Nystatin liposomal (encapsulated in liposomes) has low systemic cytotoxicity, showing more effectiveness in cases of resistance to amphotericin B.
The polyene derivative, despite its high antifungal activity, has a poor intestinal absorption, which makes its use in the treatment of oral candidosis limited.
Cases of resistance to the use of polyenic are rare; however, if it occurs, it is due to a reduction of the amount of ergosterol constituent of the fungal cell wall.
It has no drug interaction with other drugs.
Imidazole and Triazole Agents
Developed in 1970, these drugs inhibit sterol 14-α-demethylase, a small set of enzymes dependant on cytochrome P450. There is blockade of ergosterol production, causing accumulation of substances and impairment of the functions responsible for fungal growth (Cupp-Vickery et al. 2001).
These agents are also capable of inhibiting the transformation of yeast cells of Candida spp. in hyphae, which makes the microorganism less aggressive (Park and Kang 2011).
Ketoconazole
It was the first drug used for the treatment of systemic candidosis orally (Giannini and Shetty 2011; Muzyka and Glick 1995; Vazquez 2010; Pappas et al. 2009; Park and Kang 2011; Klotz 2006; Sharon and Fazel 2010; Thompson et al. 2010; Neville et al. 2002; Greenspan 1994; Van Roey et al. 2004). Only in rare cases of resistance to other antifungals the prescription of ketoconazole is necessary.
According to the Food and Drug Administration (FDA), ketoconazole cannot be used as initial therapy for the treatment of oral candidosis. If it is used for more than 2 weeks by the patient, liver function studies are recommended, since 1 in 10,000 develops idiosyncratic drug toxicity.
Responsible for inhibiting the production of estradiol and testosterone, it may cause abnormalities in the menstrual cycle and gynecomastia.
Absorption, Distribution, and Excretion:
Well absorbed by the gastrointestinal tract, since its content remains acid. Drugs that increase gastric pH (antacids and antihistamines), rifampicin and antagonists of the histamine H2 receptor and omeprazole lower its absorption.
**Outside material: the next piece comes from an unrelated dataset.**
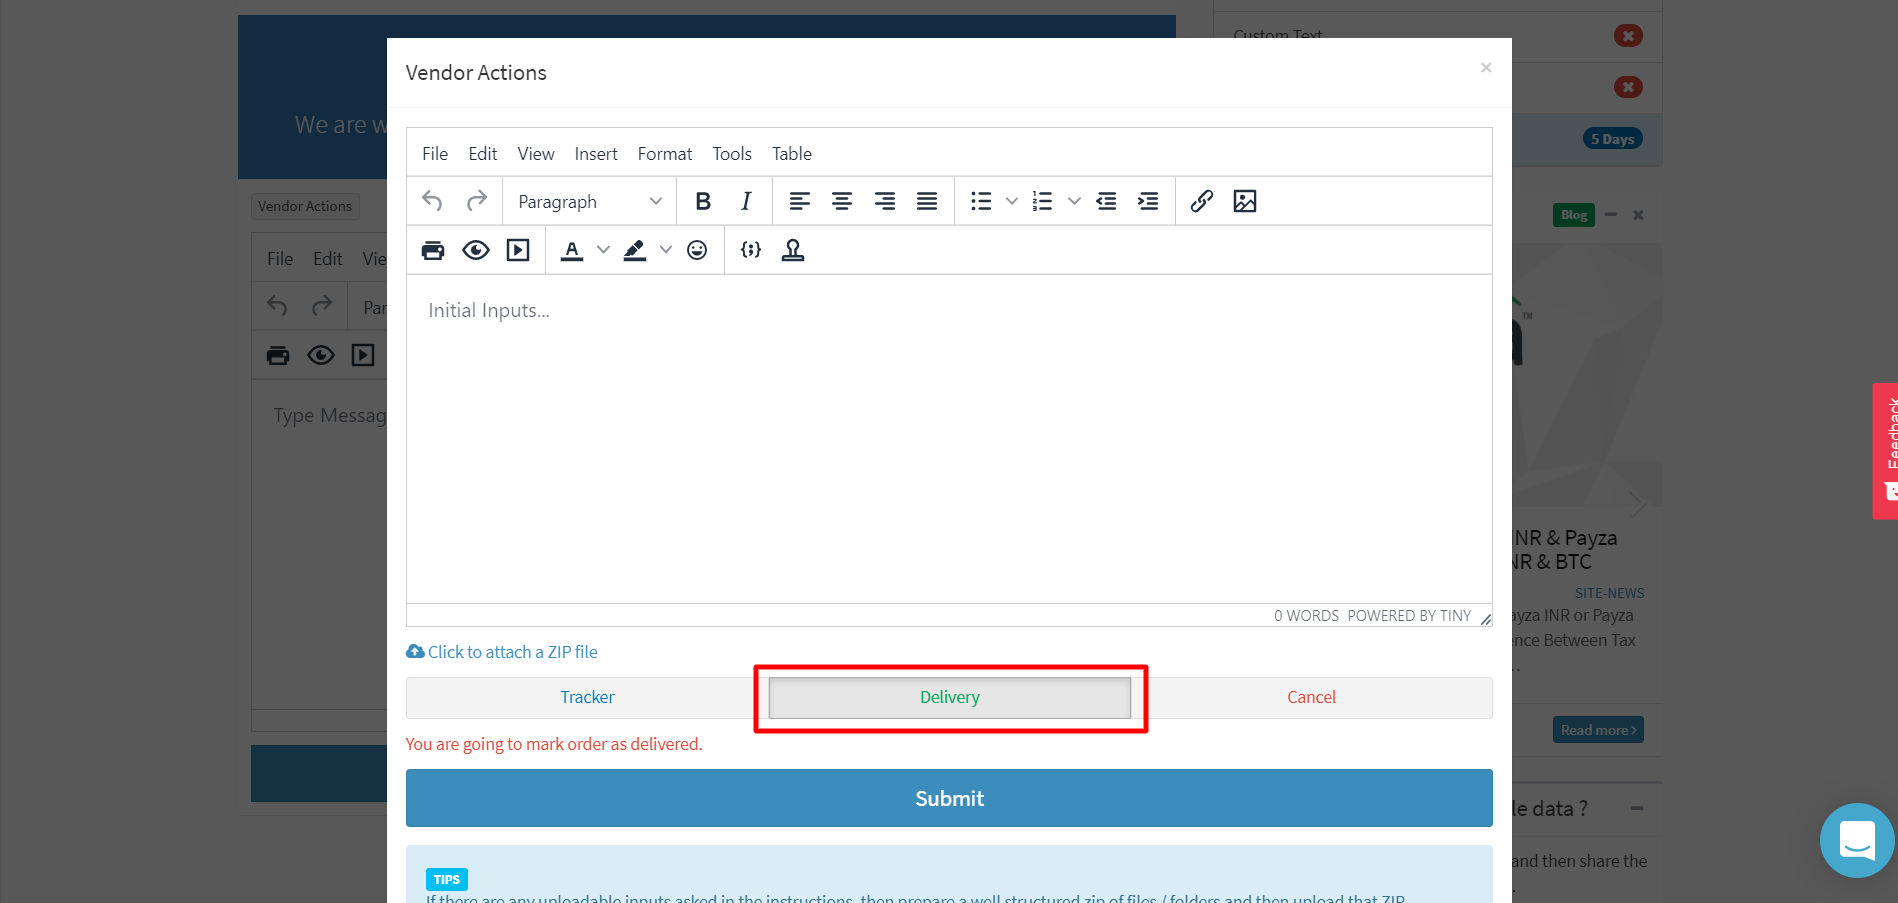Expand the bullet list style arrow
The image size is (1898, 903).
(x=1012, y=201)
Distributed to the tissue and tissue fluids, it has poor penetration into the central nervous system, except when used at high doses. It is extensively metabolized by the liver and excreted in bile and urine, where the active drug concentrations are very low. In the blood, 84 % of ketoconazole bind to plasmatic proteins (albumin); 15 % to erythrocytes and remains in the free form.
The metabolism of this drug is not altered by azotemia (biochemical alteration in the compounds of nitrogen/nitrogen in renal function), by hemodialysis, or peritoneal dialysis. The presence of moderate hepatic impairment has no effect on its blood concentration.
Ketoconazole inhibits the metabolism of cyclosporine, phenytoin, sulfonylureas, warfarin and antihistamines, terfenadine, and astemizole. Isoniazid, antibiotic used to treat tuberculosis, increases its metabolism.
The bioavailability of the drug is reduced in patients with achlorhydria, especially those with AIDS, who must ingest acidifying agents like orange juice prior to the administration of ketoconazole.
Interactions of ketoconazole with macrolide antibiotics, enhancing agents of gastrointestinal motility and some antihistamines, may lead to cardiac arrhythmias with potentially life threatening.
Clotrimazole
More tolerated by patients because it has better taste than the nystatin (Giannini and Shetty 2011; Muzyka and Glick 1995; Pappas et al. 2009; Park and Kang 2011; Sharon and Fazel 2010; Thompson et al. 2010; Neville et al. 2002; Greenspan 1994; Sangeorzan et al. 1994).
Absorption, Distribution, and Excretion:
Its absorption by the gastrointestinal tract is poor, being insoluble in aqueous medium. It is metabolized by the liver and excreted with the feces together with the unabsorbed drug.
Therapeutic Use:
Tablets (brand name suggested Mycelex oral tablets®). One tablet (10 mg) dissolved slowly in the mouth, five times a day, for 14 days.
Adverse Effects:
Nausea and vomiting. Patients with hepatic impairment should be evaluated periodically, because in 15 % of patients treated with this drug there was a slight increase in the number of liver enzymes. No significant drug interactions.